Challenge 5: Proteome-scale Structure Prediction Data Analysis

Russell B. Davidson†, Mark Coletti†, Mu Gao⋆, Jerry M. Parks†, Ada Sedova†§ † Oak Ridge National Laboratory, Oak Ridge, TN USA
⋆Georgia Institute of Technology, Atlanta, GA USA
§Corresponding Author and Data Liaison


The full set of proteins encoded by an organism’s genome — its proteome — represents a massive and complex dataset that is directly connected with grand challenge questions in bioinformatics, molecular biology, medicine, and many other fields [1]. Knowledge of the three-dimensional, atomic structure of a protein is often necessary in order to understand and modify the functions that the protein has within biological pathways; enzymatic activity, ligand or cofactor binding, and protein-protein interactions are all extremely difficult to rationalize in the absence of a protein structural model [2]. Due to massive sequencing efforts over the last three decades, many organisms’ proteomes have been sequenced and annotated; most of these results are readily available in databases for scientists to delve into. However, the three-dimensional structures of these proteins are often lacking due to the expense and challenge associated with the experimental methods necessary to obtain this information. For example, the human genome has been fully sequenced for nearly two decades yet only about 17% of the human proteome has an experimentally determined structure [3]. Developing a capability for computational protein structure prediction to fill in these large knowledge gaps with accurate models has been a grand challenge for over fifty years, and the focus of many scientific efforts.
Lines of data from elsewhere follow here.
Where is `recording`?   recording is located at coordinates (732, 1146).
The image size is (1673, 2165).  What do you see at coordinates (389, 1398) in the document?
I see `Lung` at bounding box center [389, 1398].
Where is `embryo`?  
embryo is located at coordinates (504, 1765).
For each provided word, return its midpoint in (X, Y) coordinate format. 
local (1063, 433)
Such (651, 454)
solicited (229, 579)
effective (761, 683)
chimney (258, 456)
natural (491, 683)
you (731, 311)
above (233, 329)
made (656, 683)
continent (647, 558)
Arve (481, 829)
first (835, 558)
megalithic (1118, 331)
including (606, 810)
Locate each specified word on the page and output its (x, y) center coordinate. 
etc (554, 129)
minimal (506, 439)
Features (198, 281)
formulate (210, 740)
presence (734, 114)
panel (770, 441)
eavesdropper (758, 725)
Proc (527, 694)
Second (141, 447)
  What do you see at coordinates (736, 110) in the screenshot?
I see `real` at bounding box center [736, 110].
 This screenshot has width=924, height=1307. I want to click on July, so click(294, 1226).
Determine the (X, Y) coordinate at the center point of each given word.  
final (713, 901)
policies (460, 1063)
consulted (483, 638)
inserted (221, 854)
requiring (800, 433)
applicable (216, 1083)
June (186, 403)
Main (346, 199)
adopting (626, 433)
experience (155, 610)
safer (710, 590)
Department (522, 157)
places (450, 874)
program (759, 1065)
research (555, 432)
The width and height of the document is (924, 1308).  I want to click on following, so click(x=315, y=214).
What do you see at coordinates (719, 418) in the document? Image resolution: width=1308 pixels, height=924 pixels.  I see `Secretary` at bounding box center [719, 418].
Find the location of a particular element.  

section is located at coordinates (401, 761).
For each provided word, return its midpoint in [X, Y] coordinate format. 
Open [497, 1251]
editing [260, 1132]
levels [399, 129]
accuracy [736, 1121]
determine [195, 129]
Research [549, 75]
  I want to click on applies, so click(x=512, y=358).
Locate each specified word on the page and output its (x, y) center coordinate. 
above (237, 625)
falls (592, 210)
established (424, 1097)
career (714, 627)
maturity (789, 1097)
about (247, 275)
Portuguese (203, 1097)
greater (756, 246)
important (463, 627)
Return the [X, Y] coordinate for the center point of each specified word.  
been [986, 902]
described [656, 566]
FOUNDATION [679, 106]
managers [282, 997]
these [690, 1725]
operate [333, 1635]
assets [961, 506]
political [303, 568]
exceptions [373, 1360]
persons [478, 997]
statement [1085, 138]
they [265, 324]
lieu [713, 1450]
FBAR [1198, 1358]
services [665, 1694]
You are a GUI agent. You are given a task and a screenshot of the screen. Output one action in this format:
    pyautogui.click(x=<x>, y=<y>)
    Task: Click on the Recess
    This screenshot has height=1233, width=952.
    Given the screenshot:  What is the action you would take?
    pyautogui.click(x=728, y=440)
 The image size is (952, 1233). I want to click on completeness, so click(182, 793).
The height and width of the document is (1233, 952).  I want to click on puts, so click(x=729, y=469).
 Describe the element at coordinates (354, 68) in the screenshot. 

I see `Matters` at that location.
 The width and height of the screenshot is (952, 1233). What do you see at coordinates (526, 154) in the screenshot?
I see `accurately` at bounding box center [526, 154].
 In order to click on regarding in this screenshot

This capability for protein structure prediction at near-experiment accuracy has recently been realized through the use of deep learning, advanced bioinformatics methods, and the full database of experimentally determined crystallographic protein structures, which has now grown to about 180,000 entries. Specifically, Google DeepMind’s AlphaFold method (version 2) achieved unprecedented accuracy in the biennial Critical Assessment of protein Structure Prediction (CASP14) challenge [3]. With this breakthrough comes the potential to generate large datasets of high accuracy protein structure predictions containing orders of magnitude more elements than are currently found in the existing crystallographic databases. Campaigns to generate sets of predicted structures for full proteomes and share them in public databases have already been initiated by AlphaFold with its AlphaFold Protein Structure Database.1 The current number of predicted structures, deposited just within the past year, is approaching 10 times more than the entire set of experimental structures produced over the past fifty years. With this new capability, structural biology has entered a big-data era.

Our group has also taken on this challenge, using the Summit supercomputer at the Oak Ridge Leadership Computing Facility to run AlphaFold at proteome-scale. We have generated protein structure sets for organisms relevant to the Department of Energy’s (DOE) Biological and Environmental Research Program (BER), most of which have not yet been treated by the AlphaFold database project [4]. Our aim is to use these structures to help with the annotation of proteins of unknown function, and to provide hypotheses for experimental testing to aid the BER mission.2 Here, we provide a full proteomic set of predicted structures from the Pseudodesulfovibrio mercurii genome. This organism, which is able to methylate elemental mercury, is important to BER’s efforts to understand and tackle heavy metal pollution in waterways [5].



A wealth of potential insights can be gleaned from the proteome-scale structural datasets, and uncovered information will drive further scientific inquiry not just for structural biology but also for bioengineering efforts, synthetic biology, and medical applications. Development of new data analysis tools, algorithms, and software that can parse, visualize, and digest this wealth of novel data is desperately needed. One avenue for analysis is comparing predicted protein structures to experimentally determined structures. There are several tools available for performing structural alignments between proteins [6–9]. With results from alignment analyses, we can begin to annotate predicted structures that match well to known proteins with metadata already available, such as biochemical classifications and important structural motifs. Alternatively, predicted structures that have no similarity with experimentally determined structures may represent novel protein folds or assemblies that have never been observed before. The identification of important atomic-level conformations, such as metal and cofactor binding sites, enzyme active sites, and channels for transport are another approach; a fascinating discovery was that AlphaFold was able to correctly model the atomic conformations around these bound molecules without explicit information about their presence [3]. New algorithms and programs for this type of analysis are needed, especially for large-scale screening; GPU-acceleration of such calculations would provide great benefits as well. The provided dataset of the Pseudodesulfovibrio mercurii proteome and alignment results provide a good testbed for the development of such data analysis tools. The challenge questions range in breadth and difficulty from parsing the structure prediction and alignment results to development of methods to search for interactions patterns and elucidate physical ensembles.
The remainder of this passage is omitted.